GIVEN INSTRUCTION 1: Copy the entries below word for word, beginning at the line containing "You are a computer-use" and continuing through the final entry, with both ends included.

QUOTED TEXT:
-- -- --
= Currencies of the British West Indies =

The region known as the British West Indies included British Guiana on the South American mainland, British Honduras in Central America, Bermuda, The Bahamas, and Jamaica, along with its former dependencies of the Cayman Islands and the Turks and Caicos Islands. It also included the Eastern Caribbean territories of Trinidad and Tobago, Barbados, the Windward Islands and the Leeward Islands.

From the early 19th century to the later 20th century, the region generally used sterling coinage, although there was quite widespread usage of mixed sterling and dollar accounts. In the later 20th century there was a move towards dollar accounts in all the territories, in conjunction with the introduction of decimal fractional coinage.

==Early history==

Queen Anne's proclamation of 1704 the first attempt to introduce the pound sterling currency system to the British West Indies; however it failed to displace the existing Spanish dollar currency system right up until the great silver devaluation of 1873. In addition to the Spanish dollars and gold doubloons, the British government coined 1/4, 1/8, and 1/16 fractional "Anchor dollars" in 1822, for use in Mauritius and the British West Indies, but not including Jamaica.
-- -- --
GIVEN DATA:
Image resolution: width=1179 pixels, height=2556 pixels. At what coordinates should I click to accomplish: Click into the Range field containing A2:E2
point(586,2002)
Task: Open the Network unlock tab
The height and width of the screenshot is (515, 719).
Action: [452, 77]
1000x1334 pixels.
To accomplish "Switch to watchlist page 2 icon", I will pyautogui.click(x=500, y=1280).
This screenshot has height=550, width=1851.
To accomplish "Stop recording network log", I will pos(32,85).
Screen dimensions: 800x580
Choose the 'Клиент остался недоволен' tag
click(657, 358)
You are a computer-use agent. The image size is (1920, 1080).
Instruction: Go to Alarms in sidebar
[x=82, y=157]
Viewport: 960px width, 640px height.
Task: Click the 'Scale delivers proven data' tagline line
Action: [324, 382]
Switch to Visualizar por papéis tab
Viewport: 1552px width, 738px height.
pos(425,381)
-- -- --
GIVEN INSTRUCTION 2: Extend the text on the currencies of the British West Indies, beginning right after its last sentence.

EXERCISE RESULT 1:
You are a computer-use agent. The image size is (1920, 1080).
Instruction: Go to Alarms in sidebar
[x=82, y=157]
Viewport: 960px width, 640px height.
Task: Click the 'Scale delivers proven data' tagline line
Action: [324, 382]
Switch to Visualizar por papéis tab
Viewport: 1552px width, 738px height.
pos(425,381)

EXERCISE RESULT 2:
The next move to introduce British sterling silver coinage to the colonies came with an imperial order in council dated 1825. This move was inspired by a number of factors. By that time, the United Kingdom was operating a very successful gold standard in relation to the gold sovereign that had been introduced in 1816, and there was a desire to extend this system to the colonies. In addition to this, the supply of Spanish dollars ("pieces of eight") had been cut off as a result of the revolutions in Latin America, where most of the Spanish dollars were minted. The last Spanish Dollar was in fact minted at Potosi, Jamaica in 1825. There was also a growing desire to have a stable and steady supply of British shillings throughout the British Empire.

The 1825 order-in-council was largely a failure because it made sterling silver coinage legal tender at the unrealistic rate in relation to the Spanish dollar of $1 = 4 shillings and 4 pence. In 1838, remedial legislation was introduced for the British West Indies, with a new and more realistic rate of $1 = 4s 2d. As a result, most of the British West Indies used sterling coinage from around 1840 until 1955. On the outbreak of the Second World War, the sterling area was created as a wartime emergency measure in order to protect the external value of sterling. All of the British West Indies territories joined the sterling area in 1939, even including British Honduras, which might conceivably have followed the path of Canada and Newfoundland and remained outside the arrangement.

Despite the use of sterling coinage throughout the British West Indies during this period, there was also a mixed usage of sterling accounts and dollar accounts, and there was an eventual move towards dollar accounts in all the territories in conjunction with decimal fractional coinage. This article will chart the circumstances and changes in the individual territories.

==British Honduras==

British Honduras, renamed Belize in 1973, was the first British colony in the Caribbean area to replace sterling currency with a US dollar-based currency. That occurred in 1885 as a result of the fact that the dollar of neighbouring Guatemala had driven the sterling coinage out of circulation. The authorities wanted to return to the gold standard, and the choice of the US dollar was influenced by growing trade links with New Orleans in the USA. (See the main article entitled the Belize dollar.)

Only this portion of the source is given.